I asked what we can do as fans, friends or family members, when it comes to supporting elite athletes. Should we avoid sending text messages? Are there certain things we should say, and certain things we shouldn't?

"It's probably important to say you have our support no matter what happens," said Bond. "But you want to equip athletes to be able to cope with those things that come through. You want athletes being trained well enough mentally and psychologically to refocus and get back on track. Because it is possible to do."

In fact, Bond was adamant that it's important the "responsibility... sits with the athlete".

Olympic gold medalist Lydia Lassila talks about her Olympic lifestyle on I Don't Know How She Does It. Post continues after audio.

At the Olympics, there are countless potential distractions, and in terms of performance, it's quite an adverse environment. From the media, to the Australian Olympic Committee placing pressures on athletes for a high medal count, to the influence of social media, Bond said, "from a performance context, the Olympics is a nightmare".
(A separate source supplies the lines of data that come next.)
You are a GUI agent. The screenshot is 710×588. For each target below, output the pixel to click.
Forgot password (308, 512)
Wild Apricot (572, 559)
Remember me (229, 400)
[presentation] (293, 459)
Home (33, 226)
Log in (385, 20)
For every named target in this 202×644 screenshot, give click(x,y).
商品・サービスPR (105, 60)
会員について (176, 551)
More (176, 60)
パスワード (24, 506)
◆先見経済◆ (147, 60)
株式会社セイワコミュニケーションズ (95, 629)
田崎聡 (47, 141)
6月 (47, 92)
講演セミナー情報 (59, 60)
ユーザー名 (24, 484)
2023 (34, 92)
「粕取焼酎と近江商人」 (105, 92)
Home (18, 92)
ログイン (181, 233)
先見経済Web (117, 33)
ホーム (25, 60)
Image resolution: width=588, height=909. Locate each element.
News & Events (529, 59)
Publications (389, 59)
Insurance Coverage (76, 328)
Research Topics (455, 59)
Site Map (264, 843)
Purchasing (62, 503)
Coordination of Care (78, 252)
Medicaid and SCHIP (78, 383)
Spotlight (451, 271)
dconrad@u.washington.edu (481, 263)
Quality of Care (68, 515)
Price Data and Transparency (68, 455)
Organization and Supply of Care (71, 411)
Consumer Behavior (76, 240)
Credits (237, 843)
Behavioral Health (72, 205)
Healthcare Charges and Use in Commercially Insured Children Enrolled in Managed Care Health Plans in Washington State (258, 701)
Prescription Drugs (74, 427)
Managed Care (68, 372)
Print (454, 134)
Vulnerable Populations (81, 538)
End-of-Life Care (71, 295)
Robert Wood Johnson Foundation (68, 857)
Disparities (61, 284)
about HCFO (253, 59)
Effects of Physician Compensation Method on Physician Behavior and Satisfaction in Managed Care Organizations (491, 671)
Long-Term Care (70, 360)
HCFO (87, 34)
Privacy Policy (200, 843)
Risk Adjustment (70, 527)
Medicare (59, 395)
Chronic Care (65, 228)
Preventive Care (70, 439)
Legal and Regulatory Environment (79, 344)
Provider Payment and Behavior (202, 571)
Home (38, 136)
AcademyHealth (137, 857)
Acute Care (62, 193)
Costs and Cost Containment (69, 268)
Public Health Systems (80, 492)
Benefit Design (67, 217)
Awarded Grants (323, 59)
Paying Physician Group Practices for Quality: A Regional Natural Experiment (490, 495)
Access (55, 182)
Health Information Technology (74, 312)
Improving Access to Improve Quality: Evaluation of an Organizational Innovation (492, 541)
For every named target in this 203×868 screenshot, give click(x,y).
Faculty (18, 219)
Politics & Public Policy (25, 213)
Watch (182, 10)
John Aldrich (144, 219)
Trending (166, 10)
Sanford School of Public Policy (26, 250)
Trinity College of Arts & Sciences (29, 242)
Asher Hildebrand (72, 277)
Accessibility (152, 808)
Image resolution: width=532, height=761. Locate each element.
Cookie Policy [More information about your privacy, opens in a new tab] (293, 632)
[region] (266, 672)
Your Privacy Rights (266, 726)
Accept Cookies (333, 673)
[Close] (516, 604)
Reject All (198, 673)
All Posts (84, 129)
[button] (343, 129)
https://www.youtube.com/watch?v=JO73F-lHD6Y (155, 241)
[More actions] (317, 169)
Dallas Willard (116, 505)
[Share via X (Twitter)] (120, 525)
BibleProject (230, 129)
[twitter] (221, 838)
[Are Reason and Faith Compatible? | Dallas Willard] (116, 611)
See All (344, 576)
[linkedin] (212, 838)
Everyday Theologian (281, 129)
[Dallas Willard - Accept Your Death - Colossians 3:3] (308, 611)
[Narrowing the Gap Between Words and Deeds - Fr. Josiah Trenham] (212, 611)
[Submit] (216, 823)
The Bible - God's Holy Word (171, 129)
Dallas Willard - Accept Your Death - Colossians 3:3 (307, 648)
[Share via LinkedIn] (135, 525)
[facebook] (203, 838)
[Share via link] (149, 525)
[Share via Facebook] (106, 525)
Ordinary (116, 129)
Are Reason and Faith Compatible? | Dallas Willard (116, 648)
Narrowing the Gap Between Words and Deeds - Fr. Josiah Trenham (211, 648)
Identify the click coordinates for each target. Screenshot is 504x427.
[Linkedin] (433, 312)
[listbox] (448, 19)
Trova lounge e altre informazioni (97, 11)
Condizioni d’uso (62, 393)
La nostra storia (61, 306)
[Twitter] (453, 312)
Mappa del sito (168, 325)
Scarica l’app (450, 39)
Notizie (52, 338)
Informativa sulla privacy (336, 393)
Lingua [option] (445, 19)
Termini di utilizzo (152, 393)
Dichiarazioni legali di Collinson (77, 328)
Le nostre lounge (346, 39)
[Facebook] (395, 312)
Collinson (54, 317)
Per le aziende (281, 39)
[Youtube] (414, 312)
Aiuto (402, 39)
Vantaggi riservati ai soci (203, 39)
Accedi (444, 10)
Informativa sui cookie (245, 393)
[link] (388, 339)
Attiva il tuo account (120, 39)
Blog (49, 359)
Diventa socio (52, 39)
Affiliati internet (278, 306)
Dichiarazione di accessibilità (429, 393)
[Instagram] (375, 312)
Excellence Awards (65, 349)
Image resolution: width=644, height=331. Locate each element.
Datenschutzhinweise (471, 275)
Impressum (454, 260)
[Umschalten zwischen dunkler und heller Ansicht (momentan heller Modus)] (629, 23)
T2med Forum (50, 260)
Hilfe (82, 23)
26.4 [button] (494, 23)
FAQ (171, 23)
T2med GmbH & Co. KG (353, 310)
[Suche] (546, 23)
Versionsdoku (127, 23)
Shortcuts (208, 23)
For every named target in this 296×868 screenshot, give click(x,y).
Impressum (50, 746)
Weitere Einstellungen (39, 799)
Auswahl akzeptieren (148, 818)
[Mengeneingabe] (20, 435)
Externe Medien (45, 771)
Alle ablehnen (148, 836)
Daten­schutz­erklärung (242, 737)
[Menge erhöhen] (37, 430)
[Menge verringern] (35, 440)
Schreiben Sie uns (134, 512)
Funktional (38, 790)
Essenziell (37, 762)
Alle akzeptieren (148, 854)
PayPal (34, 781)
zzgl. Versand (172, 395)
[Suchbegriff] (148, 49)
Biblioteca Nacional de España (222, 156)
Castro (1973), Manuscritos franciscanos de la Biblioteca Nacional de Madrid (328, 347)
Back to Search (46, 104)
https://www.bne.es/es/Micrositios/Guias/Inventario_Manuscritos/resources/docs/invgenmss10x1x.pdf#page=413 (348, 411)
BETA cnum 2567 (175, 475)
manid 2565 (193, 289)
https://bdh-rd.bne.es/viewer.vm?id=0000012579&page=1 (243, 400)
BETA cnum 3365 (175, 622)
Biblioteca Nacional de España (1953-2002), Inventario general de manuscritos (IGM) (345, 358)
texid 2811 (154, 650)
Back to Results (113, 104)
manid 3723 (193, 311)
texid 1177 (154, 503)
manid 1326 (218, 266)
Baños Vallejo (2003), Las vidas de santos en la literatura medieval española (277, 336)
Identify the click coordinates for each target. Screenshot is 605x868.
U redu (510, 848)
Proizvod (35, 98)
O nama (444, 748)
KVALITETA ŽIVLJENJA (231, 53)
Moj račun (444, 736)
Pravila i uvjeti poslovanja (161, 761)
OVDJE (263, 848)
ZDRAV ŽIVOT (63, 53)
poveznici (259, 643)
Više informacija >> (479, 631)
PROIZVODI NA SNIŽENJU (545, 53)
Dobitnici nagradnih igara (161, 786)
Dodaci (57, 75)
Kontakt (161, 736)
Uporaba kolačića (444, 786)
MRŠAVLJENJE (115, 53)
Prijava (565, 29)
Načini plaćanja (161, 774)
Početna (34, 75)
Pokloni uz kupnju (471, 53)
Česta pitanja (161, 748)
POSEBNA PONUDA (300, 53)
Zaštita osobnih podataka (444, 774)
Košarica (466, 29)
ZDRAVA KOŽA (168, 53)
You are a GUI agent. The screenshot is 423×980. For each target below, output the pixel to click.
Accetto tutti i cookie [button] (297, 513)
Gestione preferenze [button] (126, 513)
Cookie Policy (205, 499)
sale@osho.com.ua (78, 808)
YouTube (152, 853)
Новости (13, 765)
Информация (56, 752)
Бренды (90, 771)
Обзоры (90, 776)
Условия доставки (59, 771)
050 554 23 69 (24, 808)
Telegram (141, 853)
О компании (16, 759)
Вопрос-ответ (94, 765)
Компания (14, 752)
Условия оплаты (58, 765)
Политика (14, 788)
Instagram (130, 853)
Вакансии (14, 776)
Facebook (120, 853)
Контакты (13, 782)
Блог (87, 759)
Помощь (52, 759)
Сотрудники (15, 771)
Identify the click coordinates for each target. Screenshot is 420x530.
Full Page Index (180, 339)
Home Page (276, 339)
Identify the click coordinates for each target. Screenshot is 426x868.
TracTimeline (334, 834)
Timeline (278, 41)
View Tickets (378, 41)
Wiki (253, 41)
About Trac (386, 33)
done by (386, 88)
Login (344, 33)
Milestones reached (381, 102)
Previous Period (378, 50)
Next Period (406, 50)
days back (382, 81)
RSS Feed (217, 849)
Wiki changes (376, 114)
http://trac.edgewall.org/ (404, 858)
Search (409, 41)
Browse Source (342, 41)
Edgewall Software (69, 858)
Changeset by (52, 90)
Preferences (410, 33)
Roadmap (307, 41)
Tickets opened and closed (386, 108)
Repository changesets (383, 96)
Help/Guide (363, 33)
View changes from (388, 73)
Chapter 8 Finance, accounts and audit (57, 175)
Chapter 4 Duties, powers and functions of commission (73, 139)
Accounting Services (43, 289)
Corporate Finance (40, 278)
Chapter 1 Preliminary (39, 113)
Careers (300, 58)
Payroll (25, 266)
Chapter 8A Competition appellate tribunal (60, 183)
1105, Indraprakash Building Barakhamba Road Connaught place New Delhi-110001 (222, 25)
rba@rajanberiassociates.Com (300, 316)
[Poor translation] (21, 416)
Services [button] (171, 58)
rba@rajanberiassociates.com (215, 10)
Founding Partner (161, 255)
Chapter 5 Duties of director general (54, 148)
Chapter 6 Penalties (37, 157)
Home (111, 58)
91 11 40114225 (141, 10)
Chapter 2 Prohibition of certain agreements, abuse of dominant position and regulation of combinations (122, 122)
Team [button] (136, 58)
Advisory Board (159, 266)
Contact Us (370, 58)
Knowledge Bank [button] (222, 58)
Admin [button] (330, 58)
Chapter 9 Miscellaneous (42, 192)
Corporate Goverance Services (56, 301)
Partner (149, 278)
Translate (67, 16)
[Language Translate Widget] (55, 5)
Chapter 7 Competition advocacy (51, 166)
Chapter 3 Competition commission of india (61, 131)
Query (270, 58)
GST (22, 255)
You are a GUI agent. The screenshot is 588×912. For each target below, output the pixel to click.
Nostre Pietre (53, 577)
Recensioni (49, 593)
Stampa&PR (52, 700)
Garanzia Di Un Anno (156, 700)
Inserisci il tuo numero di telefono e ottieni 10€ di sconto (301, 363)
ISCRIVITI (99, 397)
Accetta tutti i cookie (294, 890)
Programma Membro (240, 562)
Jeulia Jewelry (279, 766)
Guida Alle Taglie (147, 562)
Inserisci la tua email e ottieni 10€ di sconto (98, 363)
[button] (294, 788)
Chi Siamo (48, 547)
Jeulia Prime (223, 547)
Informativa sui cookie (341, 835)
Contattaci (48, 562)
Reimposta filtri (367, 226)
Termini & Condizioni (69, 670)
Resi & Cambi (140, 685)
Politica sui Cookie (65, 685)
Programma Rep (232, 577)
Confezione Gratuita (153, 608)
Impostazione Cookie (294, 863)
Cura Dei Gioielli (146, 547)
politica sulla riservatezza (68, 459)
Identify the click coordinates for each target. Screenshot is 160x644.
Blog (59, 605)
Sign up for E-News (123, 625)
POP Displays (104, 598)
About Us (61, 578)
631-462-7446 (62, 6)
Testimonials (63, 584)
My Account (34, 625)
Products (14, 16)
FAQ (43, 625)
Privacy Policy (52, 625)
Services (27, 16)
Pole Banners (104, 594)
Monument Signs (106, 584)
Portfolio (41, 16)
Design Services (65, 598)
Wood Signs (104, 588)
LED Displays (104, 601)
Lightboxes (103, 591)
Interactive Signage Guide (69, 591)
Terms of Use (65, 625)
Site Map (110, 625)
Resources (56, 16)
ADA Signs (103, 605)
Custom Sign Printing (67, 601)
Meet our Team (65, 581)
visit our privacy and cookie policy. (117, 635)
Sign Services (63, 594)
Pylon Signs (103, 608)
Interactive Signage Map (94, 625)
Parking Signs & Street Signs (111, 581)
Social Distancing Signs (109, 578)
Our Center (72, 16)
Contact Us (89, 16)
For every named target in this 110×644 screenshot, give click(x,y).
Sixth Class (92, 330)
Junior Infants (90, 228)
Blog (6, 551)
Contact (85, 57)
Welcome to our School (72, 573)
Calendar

But part of winning is refocusing when faced with these distractions. He said it would be important for Cate to consider, "if the same thing happened to me, what would I do?" rather than concentrating on eliminating the (inevitable) triggers that exist in the environment.

Bond also said he wasn't entirely comfortable with the word "choke".

"To me - in a pure sense - when someone 'chokes' they 'choke' so badly they can't perform. They freeze," he said. Cate didn't choke, and he worries the term has connotations of weakness and ineffectiveness.

Instead, he'd rather talk about athletes hesitating, or stumbling, or thinking about the wrong thing. And most importantly - having the capacity to overcome those hurdles in the future.